III. The last grace that is suggested here, the last leaf to take out of these racers’ book, is definiteness and concentration of aim.
‘I, therefore,’ says the Apostle, ‘so run not as uncertainly.’ If the runner is now heading that way and now this, making all manner of loops upon his path, of course he will be left hopelessly in the rear. It is the old fable of the Grecian mythology transplanted into Christian soil. The runner who turned aside to pick up the golden apple was disappointed of his hopes of the radiant fair. The ship, at the helm of which is a steersman who has either a feeble hand or does not understand his business, and which therefore keeps yawing from side to side, with the bows pointing now this way and now that, is not holding a course that will make the harbour first in the race. The people that to-day are marching with their faces towards Zion, and to-morrow making a loop-line to the world, will be a long time before they reach their terminus. I believe there are few things more lacking in the average Christian life of to-day than resolute, conscious concentration upon an aim which is clearly and always before us. Do you know what you are aiming at? That is the first question. Have you a distinct theory of life's purpose that you can put into half a dozen words, or have you not? In the one case, there is some chance of attaining your object; in the other one, none. Alas! we find many Christian people who do not set before themselves, with emphasis and constancy, as their aim the doing of God's will, and so sometimes they do it, when it happens to be easy, and sometimes, when temptations are strong, they do not. It needs a strong hand on the tiller to keep it steady when the wind is blowing in puffs and gusts, and sometimes the sail bellies full and sometimes it is almost empty. The various strengths of the temptations that blow us out of our course are such that we shall never keep a straight line of direction, which is the shortest line, and the only one on which we shall ‘obtain,’ unless we know very distinctly where we want to go, and have a good strong will that has learned to say ‘No!’ when the temptations come. ‘Whom resist steadfast in the faith.’ ‘I therefore so run, not as uncertainly,’ taking one course one day and another the next.
Now, that definite aim is one that can be equally pursued in all varieties of life. ‘This one thing I do’ said one who did about as many things as most people, but the different kinds of things that Paul did were all, at bottom, one thing. And we, in all the varieties of our circumstances, may keep this one clear aim before us, and whether it be in this way or in that, we may be equally and at all times seeking the better country, and bending all circumstances and all duty to make us more like our Master and bring us closer to Him.
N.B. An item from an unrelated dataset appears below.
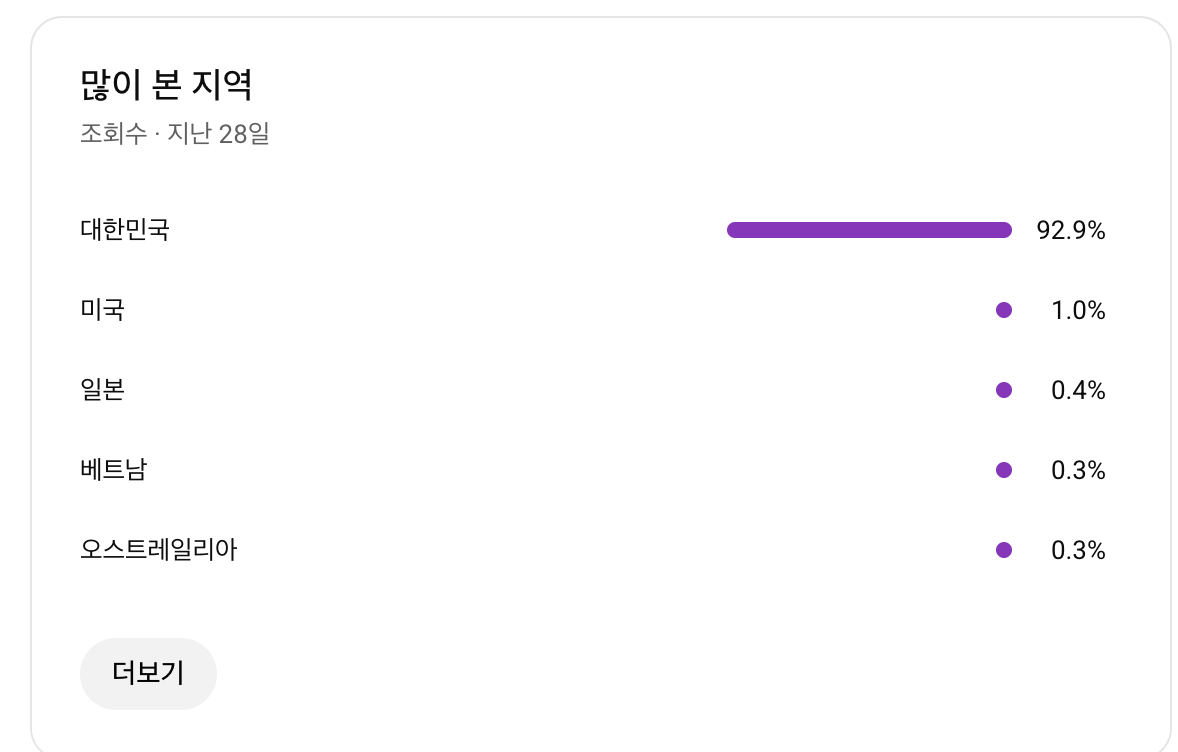This screenshot has height=752, width=1178.
Task: Click the 0.4% value for 일본
Action: [1078, 391]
The Psalmist did not offer an impossible prayer when he said: ‘One thing have I desired of the Lord, that will I seek after, that I may dwell in the house of the Lord all the days of my life, to behold the beauty of the Lord and to enquire in His temple.’ Was David in ‘the house of the Lord’ when he was with his sheep in the wilderness, and when he was in Saul's palace, and when he was living with wild beasts in dens and caves of the earth, and when he was a fugitive, hunted like a partridge upon the mountains? Was he always in the Lord's house? Yes! At any rate he could be. All that we do may be doing His will, and over a life, crowded with varying circumstances and yet simplified and made blessed by unvarying obedience, we may write, ‘This one thing I do.’
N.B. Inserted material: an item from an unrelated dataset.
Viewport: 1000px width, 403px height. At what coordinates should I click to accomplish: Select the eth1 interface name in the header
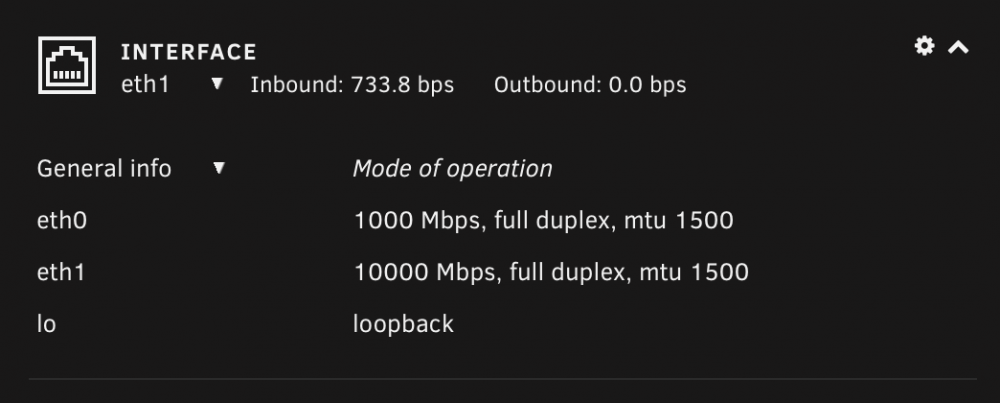click(x=145, y=84)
But we shall not keep this one aim clear before our eyes, unless we habituate ourselves to the contemplation of the end. The runner, according to Paul's vivid picture in another of his letters, forgets the things that are behind, and stretches out towards the things that are before. And just as a man runs with his body inclining forward, and his eager hand nearer the prize than his body, and his eyesight and his heart travelling ahead of them both to grasp it, so if we want to live with the one worthy aim for ours, and to put all our effort and faith into what deserves it all—the Christian race—we must bring clear before us continually, or at least with the utmost frequency, the prize of our high calling, the crown of righteousness. Then we shall run so that we may, at the last, be able to finish our course with joy, and dying to hope with all humility that there is laid up for us a crown of righteousness.
‘They do it to obtain a corruptible crown, but we are incorruptible.’—1 COR. ix. 25.
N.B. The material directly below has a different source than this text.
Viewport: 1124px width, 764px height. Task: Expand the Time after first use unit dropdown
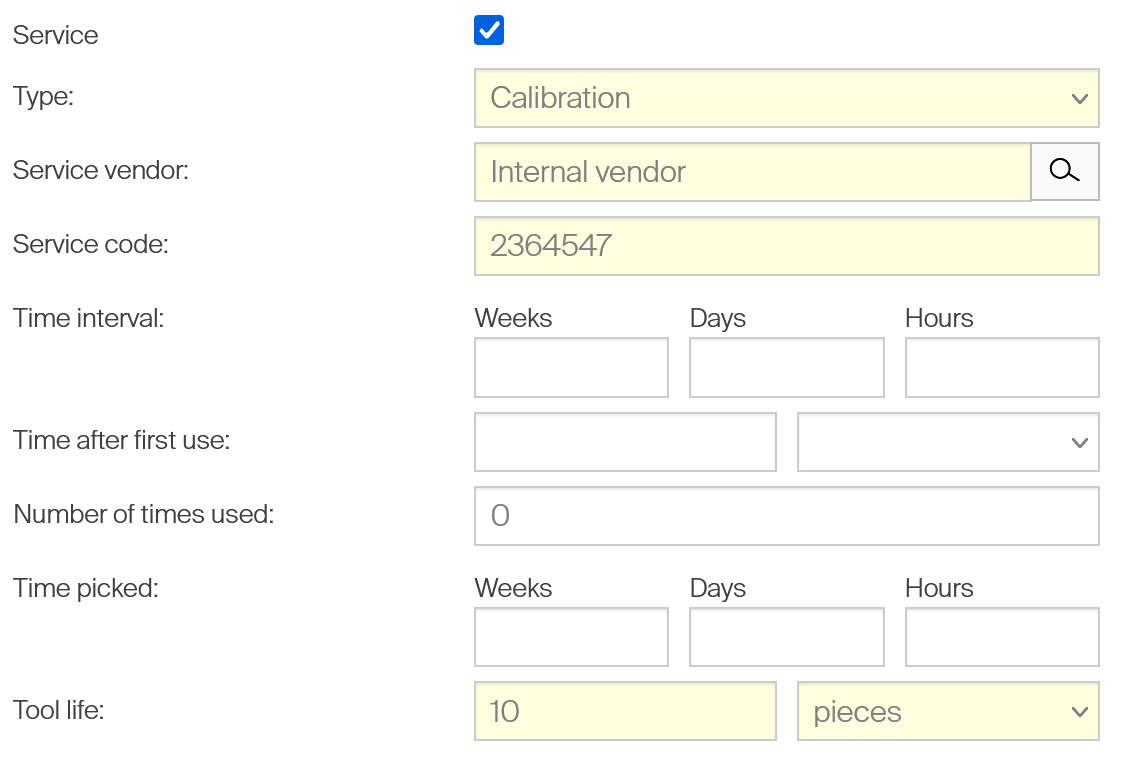click(x=947, y=442)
One of the most famous of the Greek athletic festivals was held close by Corinth. Its prize was a pine-wreath from the neighbouring sacred grove. The painful abstinence and training of ten months, and the fierce struggle of ten minutes, had for their result a twist of green leaves, that withered in a week, and a little fading fame that was worth scarcely more, and lasted scarcely longer. The struggle and the discipline were noble; the end was contemptible. And so it is with all lives whose aims are lower than the highest. They are greater in the powers they put forth than in the objects they compass, and the question, ‘What is it for?’ is like a douche of cold water from the cart that lays the clouds of dust in the ways.
So, says Paul, praising the effort and contemning the prize, ‘They do it to obtain a corruptible crown.’ And yet there was a soul of goodness in this evil thing. Though these festivals were indissolubly intertwined with idolatry, and besmirched with much sensuous evil, yet he deals with them as he does with war and with slavery; points to the disguised nobility that lay beneath the hideousness, and holds up even these low things as a pattern for Christian men.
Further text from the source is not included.